◆ **Required task**: Quote the listing below word for word, starting at its first line and ending at the line that contains "point(189,342)", with both of those lines included.

◆ **Input rows**:

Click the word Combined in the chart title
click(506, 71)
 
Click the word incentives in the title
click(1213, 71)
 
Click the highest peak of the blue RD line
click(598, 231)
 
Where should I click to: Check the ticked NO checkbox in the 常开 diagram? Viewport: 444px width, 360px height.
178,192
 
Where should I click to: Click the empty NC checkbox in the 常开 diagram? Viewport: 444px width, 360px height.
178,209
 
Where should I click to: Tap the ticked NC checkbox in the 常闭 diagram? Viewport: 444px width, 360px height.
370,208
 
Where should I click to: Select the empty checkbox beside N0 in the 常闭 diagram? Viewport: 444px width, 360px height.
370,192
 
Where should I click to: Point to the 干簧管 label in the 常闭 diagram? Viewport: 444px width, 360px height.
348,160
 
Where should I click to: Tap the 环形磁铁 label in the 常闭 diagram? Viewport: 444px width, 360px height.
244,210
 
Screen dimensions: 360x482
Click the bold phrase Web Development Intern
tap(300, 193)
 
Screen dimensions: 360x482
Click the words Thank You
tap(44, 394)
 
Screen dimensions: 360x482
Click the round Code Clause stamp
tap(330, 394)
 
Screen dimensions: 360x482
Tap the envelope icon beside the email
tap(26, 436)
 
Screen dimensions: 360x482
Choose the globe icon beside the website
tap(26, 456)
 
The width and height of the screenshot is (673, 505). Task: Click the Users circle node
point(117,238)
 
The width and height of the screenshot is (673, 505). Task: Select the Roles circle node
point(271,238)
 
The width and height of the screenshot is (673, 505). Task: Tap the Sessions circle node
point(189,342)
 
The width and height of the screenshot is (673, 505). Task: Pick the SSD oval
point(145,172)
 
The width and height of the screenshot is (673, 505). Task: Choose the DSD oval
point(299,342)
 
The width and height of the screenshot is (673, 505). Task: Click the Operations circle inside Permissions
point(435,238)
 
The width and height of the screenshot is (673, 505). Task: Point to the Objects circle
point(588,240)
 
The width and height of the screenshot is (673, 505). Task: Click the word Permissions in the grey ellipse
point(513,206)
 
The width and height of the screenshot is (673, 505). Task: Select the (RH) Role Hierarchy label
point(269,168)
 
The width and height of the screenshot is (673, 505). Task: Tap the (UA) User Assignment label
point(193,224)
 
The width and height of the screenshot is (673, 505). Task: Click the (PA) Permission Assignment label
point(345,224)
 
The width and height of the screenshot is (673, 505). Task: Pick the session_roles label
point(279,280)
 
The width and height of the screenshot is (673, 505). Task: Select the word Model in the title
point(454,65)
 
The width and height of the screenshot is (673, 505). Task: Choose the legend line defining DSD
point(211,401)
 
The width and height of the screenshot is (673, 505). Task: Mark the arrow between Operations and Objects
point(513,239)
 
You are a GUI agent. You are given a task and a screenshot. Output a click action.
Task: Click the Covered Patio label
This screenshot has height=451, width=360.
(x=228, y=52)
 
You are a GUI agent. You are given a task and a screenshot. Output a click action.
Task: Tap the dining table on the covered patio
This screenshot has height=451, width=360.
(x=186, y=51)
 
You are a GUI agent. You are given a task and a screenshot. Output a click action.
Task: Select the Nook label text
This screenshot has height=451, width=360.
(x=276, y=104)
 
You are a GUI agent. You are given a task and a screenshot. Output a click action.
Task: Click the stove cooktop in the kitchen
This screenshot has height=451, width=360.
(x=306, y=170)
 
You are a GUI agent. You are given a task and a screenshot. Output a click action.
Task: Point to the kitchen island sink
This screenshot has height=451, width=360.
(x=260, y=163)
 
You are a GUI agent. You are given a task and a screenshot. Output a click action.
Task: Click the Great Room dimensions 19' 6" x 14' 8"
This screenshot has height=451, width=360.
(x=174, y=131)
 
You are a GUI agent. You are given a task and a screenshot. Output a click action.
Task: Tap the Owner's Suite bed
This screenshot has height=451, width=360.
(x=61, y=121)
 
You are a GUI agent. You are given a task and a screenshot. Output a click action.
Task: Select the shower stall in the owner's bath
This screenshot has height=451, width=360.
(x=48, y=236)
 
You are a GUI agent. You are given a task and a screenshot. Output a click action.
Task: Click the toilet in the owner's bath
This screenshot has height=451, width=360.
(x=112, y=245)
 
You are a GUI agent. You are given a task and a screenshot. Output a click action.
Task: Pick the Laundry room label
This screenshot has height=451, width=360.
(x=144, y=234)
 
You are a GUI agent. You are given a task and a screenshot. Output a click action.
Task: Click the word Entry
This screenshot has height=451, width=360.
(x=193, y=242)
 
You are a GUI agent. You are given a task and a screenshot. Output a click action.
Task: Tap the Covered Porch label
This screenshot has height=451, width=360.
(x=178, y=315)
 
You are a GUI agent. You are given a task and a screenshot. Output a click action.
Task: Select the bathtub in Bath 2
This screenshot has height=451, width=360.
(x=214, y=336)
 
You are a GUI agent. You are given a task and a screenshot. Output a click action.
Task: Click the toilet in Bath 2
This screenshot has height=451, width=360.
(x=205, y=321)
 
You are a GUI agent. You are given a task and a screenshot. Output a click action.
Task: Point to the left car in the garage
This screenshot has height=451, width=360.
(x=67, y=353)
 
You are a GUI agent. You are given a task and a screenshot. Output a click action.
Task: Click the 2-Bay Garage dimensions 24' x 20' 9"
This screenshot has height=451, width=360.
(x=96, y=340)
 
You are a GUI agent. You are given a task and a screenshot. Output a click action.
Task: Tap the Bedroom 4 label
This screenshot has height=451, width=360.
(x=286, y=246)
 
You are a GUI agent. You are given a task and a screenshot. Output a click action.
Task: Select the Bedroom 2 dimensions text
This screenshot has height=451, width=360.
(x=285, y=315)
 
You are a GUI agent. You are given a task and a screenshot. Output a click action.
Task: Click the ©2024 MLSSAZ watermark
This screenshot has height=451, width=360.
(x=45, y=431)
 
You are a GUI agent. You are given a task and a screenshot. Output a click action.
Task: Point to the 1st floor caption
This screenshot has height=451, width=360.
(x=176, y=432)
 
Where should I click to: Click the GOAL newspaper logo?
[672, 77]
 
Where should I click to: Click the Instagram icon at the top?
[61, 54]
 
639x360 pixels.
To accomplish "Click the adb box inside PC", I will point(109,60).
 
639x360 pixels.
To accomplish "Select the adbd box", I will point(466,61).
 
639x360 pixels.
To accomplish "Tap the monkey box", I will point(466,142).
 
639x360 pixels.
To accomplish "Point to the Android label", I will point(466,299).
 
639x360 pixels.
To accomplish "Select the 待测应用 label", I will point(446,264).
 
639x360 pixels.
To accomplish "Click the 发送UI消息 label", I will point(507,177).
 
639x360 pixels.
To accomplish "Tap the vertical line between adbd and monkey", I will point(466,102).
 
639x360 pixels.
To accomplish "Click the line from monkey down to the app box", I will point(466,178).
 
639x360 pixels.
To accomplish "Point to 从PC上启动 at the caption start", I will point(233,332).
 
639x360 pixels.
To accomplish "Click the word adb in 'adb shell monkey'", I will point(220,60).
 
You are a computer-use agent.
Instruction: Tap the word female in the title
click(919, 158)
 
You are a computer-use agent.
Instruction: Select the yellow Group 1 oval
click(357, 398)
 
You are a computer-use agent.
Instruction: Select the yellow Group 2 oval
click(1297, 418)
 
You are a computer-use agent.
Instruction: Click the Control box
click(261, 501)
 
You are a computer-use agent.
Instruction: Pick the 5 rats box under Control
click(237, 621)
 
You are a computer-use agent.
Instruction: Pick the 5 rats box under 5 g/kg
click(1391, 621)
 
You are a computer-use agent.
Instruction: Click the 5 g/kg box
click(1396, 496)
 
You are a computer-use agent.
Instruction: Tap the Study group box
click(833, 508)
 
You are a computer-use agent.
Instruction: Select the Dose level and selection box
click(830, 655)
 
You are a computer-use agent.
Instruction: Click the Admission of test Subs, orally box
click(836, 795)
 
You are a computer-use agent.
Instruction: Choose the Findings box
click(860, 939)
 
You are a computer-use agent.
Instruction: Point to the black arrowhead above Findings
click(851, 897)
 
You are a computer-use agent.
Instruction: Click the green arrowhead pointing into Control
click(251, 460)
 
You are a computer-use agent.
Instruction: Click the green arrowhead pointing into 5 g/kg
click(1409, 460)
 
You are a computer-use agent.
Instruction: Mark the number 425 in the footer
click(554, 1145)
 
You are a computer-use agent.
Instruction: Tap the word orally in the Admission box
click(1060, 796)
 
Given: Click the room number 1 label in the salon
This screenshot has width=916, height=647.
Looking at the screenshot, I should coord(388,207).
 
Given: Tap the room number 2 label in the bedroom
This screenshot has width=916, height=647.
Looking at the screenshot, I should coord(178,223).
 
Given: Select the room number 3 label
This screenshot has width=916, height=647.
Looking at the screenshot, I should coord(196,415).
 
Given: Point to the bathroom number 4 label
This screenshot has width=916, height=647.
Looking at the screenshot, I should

◆ **Solved exercise**:
Click the word Combined in the chart title
click(506, 71)
 
Click the word incentives in the title
click(1213, 71)
 
Click the highest peak of the blue RD line
click(598, 231)
 
Where should I click to: Check the ticked NO checkbox in the 常开 diagram? Viewport: 444px width, 360px height.
178,192
 
Where should I click to: Click the empty NC checkbox in the 常开 diagram? Viewport: 444px width, 360px height.
178,209
 
Where should I click to: Tap the ticked NC checkbox in the 常闭 diagram? Viewport: 444px width, 360px height.
370,208
 
Where should I click to: Select the empty checkbox beside N0 in the 常闭 diagram? Viewport: 444px width, 360px height.
370,192
 
Where should I click to: Point to the 干簧管 label in the 常闭 diagram? Viewport: 444px width, 360px height.
348,160
 
Where should I click to: Tap the 环形磁铁 label in the 常闭 diagram? Viewport: 444px width, 360px height.
244,210
 
Screen dimensions: 360x482
Click the bold phrase Web Development Intern
tap(300, 193)
 
Screen dimensions: 360x482
Click the words Thank You
tap(44, 394)
 
Screen dimensions: 360x482
Click the round Code Clause stamp
tap(330, 394)
 
Screen dimensions: 360x482
Tap the envelope icon beside the email
tap(26, 436)
 
Screen dimensions: 360x482
Choose the globe icon beside the website
tap(26, 456)
 
The width and height of the screenshot is (673, 505). Task: Click the Users circle node
point(117,238)
 
The width and height of the screenshot is (673, 505). Task: Select the Roles circle node
point(271,238)
 
The width and height of the screenshot is (673, 505). Task: Tap the Sessions circle node
point(189,342)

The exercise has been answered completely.